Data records
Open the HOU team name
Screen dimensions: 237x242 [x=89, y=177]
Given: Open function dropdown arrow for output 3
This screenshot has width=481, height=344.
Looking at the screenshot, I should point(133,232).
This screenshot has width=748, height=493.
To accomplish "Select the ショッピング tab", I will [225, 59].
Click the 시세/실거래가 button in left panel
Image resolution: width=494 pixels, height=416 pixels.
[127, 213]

...

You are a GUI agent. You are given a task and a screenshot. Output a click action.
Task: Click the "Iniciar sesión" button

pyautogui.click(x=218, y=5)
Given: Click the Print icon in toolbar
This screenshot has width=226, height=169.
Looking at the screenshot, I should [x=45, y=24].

WHAT YOU ARE ASKED TO DO
Your answer must be the lines above from the one containing "Open the HOU team name" to the one containing "This screenshot has width=748, height=493.", both included, restated word for word.

TASK OUTPUT
Open the HOU team name
Screen dimensions: 237x242 [x=89, y=177]
Given: Open function dropdown arrow for output 3
This screenshot has width=481, height=344.
Looking at the screenshot, I should point(133,232).
This screenshot has width=748, height=493.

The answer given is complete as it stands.